In the 7th century A.D., Bhaskara I produced a formula for calculating the sine of an acute angle without the use of a table. He also gave the following approximation formula for sin(x), which had a relative error of less than 1.9%:

$\sin x \approx \frac{16x (\pi - x)}{5 \pi^2 - 4x (\pi - x)}, \qquad (0 \leq x \leq \frac{\pi}{2} )$

Later in the 7th century, Brahmagupta developed the formula $\ 1 - \sin^2(x) = \cos^2(x) = \sin^2\left (\frac{\pi}{2} - x\right )$ as well as the Brahmagupta interpolation formula for computing sine values.

Al-Khwārizmī depicted on a Soviet stamp

The Indian works were later translated and expanded in the Islamic world by Arab and Persian Muslim mathematicians. In the 9th century, Muhammad ibn Mūsā al-Khwārizmī produced accurate sine and cosine tables, and the first table of tangents. He was also a pioneer of spherical trigonometry.

By the 10th century, in the work of Abū al-Wafā' al-Būzjānī, Muslim mathematicians were using all six trigonometric functions, after discovering the secant, cotangent and cosecant functions. Abu al-Wafa had sine tables in 0.25° increments, to 8 decimal places of accuracy, and accurate tables of tangent values. He also developed the following trigonometric formula:

$\ \sin(2x) = 2 \sin(x) \cos(x)$

Also in the 10th century, Al-Battani was responsible for establishing a number of important trigometrical relationships such as:

$\tan a = \frac{\sin a}{\cos a}$

$\sec a = \sqrt{1 + \tan^2 a }$

In the 11th century, Omar Khayyam solved cubic equations using approximate numerical solutions found by interpolation in trigonometric tables.

All of these earlier works on trigonometry treated it mainly as an adjunct to astronomy; perhaps the first treatment as a subject in its own right was by Bhaskara II and Nasir al-Din al-Tusi in the 13th century.

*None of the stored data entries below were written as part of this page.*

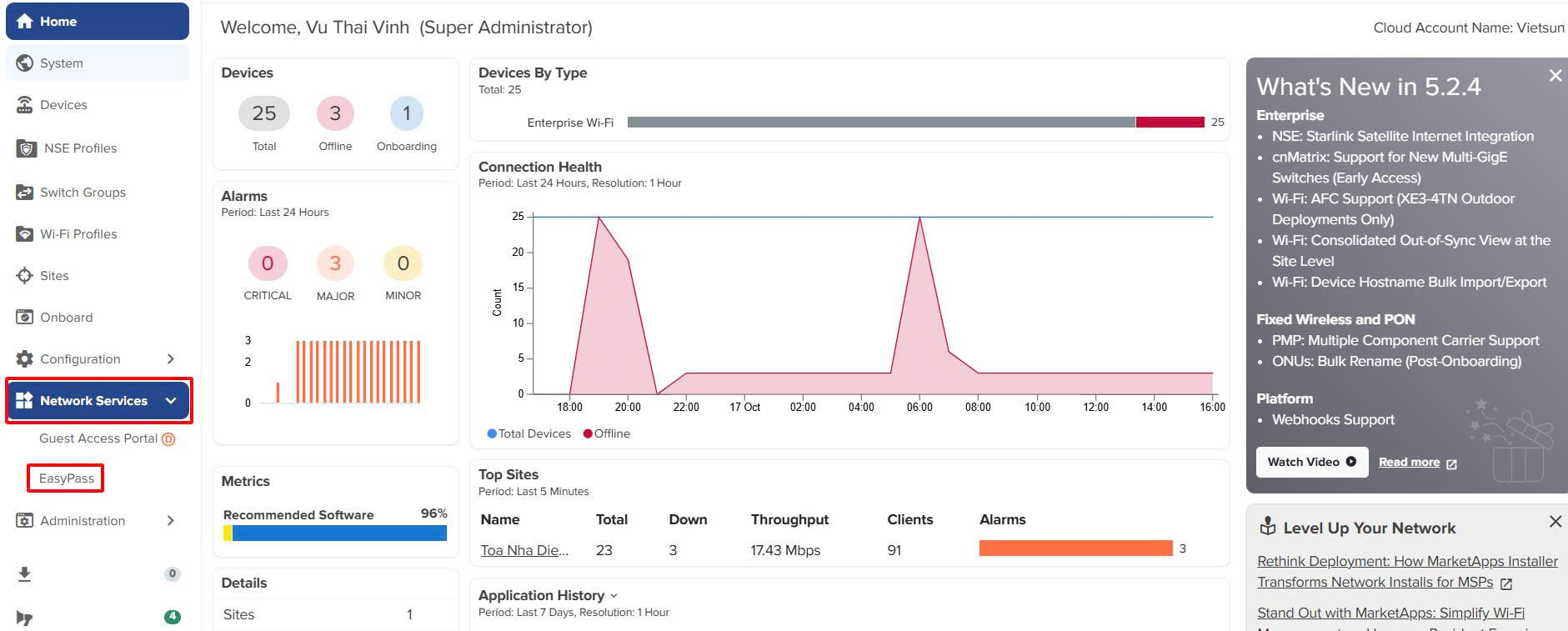
Task: Open Sites using the crosshair icon
Action: (x=25, y=276)

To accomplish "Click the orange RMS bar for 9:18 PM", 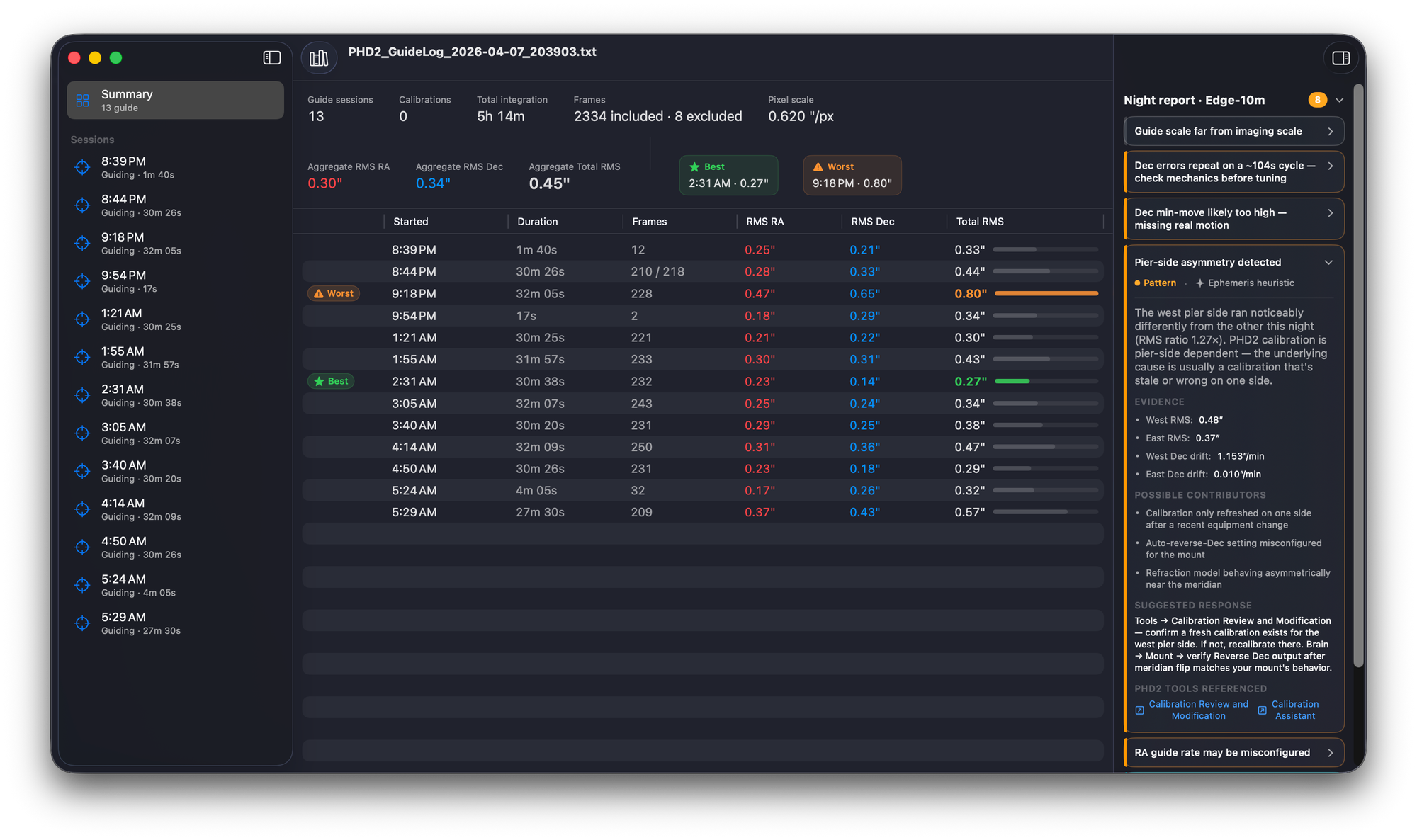I will coord(1046,293).
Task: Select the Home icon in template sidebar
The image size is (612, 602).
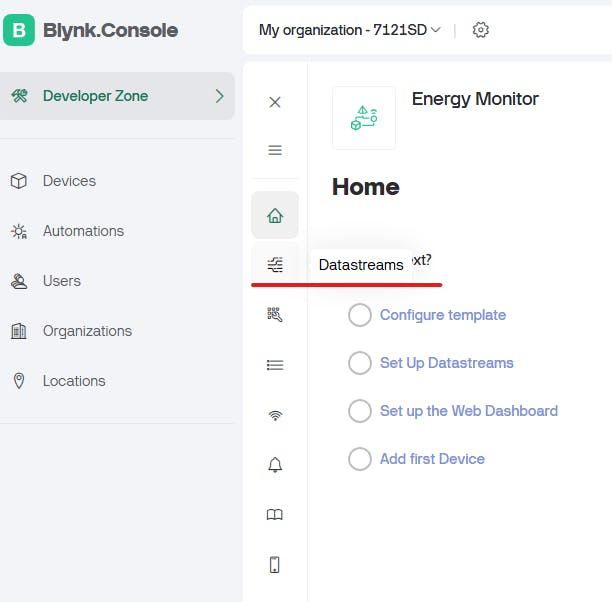Action: click(275, 215)
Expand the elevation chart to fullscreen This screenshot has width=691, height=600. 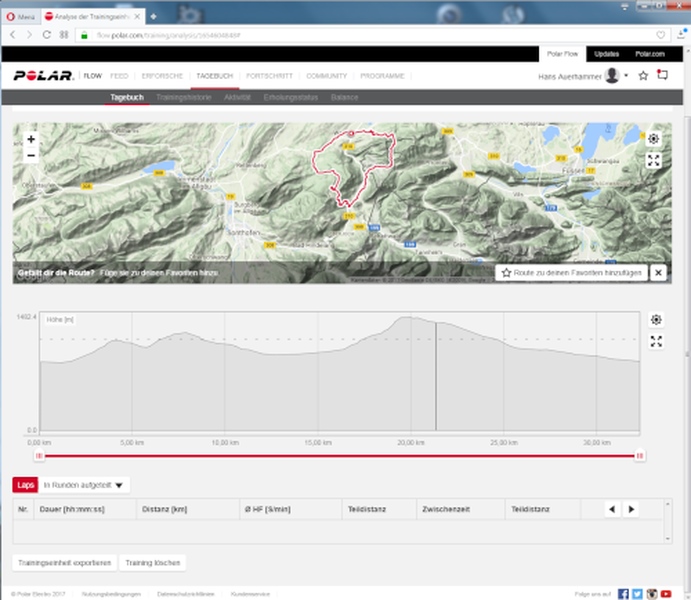tap(656, 341)
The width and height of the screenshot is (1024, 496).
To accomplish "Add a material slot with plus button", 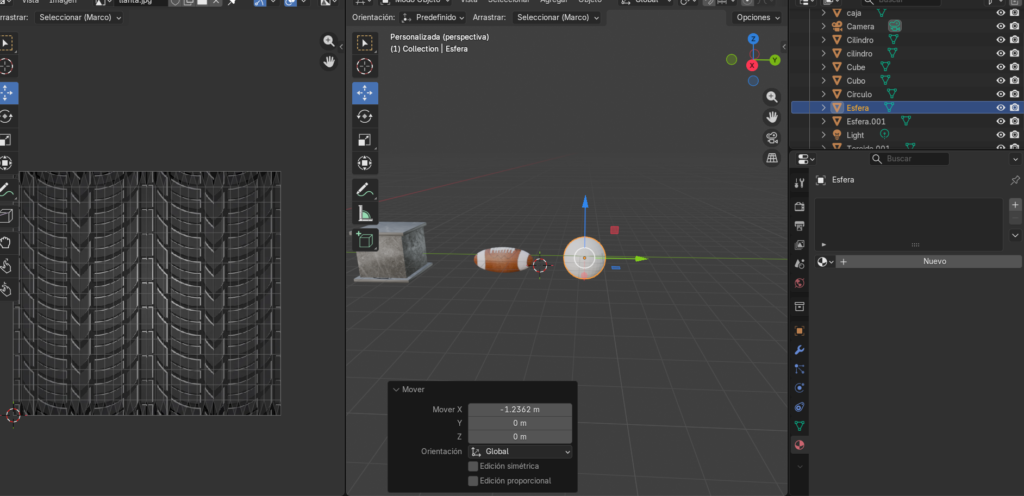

Nasir al-Din al-Tusi stated the law of sines and provided a proof for it, and also listed the six distinct cases of a right angled triangle in spherical trigonometry.

In the 14th century, Ghiyath al-Kashi gave trigonometric tables of values of the sine function to four sexagesimal digits (equivalent to 8 decimal places) for each 1° of argument with differences to be added for each 1/60 of 1°. Ulugh Beg (14th century) also gives accurate tables of sines and tangents correct to 8 decimal places.

Guo Shoujing (1231-1316)

In China, Aryabhata's table of sines were translated into the Chinese mathematical book of the Kaiyuan Zhan Jing, compiled in 718 AD during the Tang Dynasty.^[12] Although the Chinese excelled in other fields of mathematics such as solid geometry, binomial theorem, and complex algebraic formulas, early forms of trigonometry were not as widely appreciated as in the earlier Greek and then Indian and Islamic worlds.^[13] Instead, the early Chinese used an empirical substitute known as chong cha, while practical use of plane trigonometry in using the sine, the tangent, and the secant were known.^[12] However, this embryonic state of trigonometry in China slowly began to change and advance during the Song Dynasty (960-1279 AD), where Chinese mathematicians began to express greater emphasis for the need of spherical trigonometry in calendrical science and astronomical calculations.^[12] For instance, the polymath Chinese scientist Shen Kuo (1031-1095 AD) used trigonometric functions to solve mathematical problems of chords and arcs.^[12] As the historians L. Gauchet and Joseph Needham state, the Chinese mathematician Guo Shoujing (1231-1316 AD) used spherical trigonometry in his calculations to improve Chinese astronomy and the calendar system.^[14]^[12] Along with a later 17th century Chinese illustration of Guo's mathematical proofs, Needham states:

Guo used a quadrangular spherical pyramid, the basal quadrilateral of which consisted of one equatorial and one ecliptic arc, together with two meridian arcs, one of which passed through the summer solstice point...By such methods he was able to obtain the du lü (degrees of equator corresponding to degrees of ecliptic), the ji cha (values of chords for given ecliptic arcs), and the cha lü (difference between chords of arcs differing by 1 degree).^[15]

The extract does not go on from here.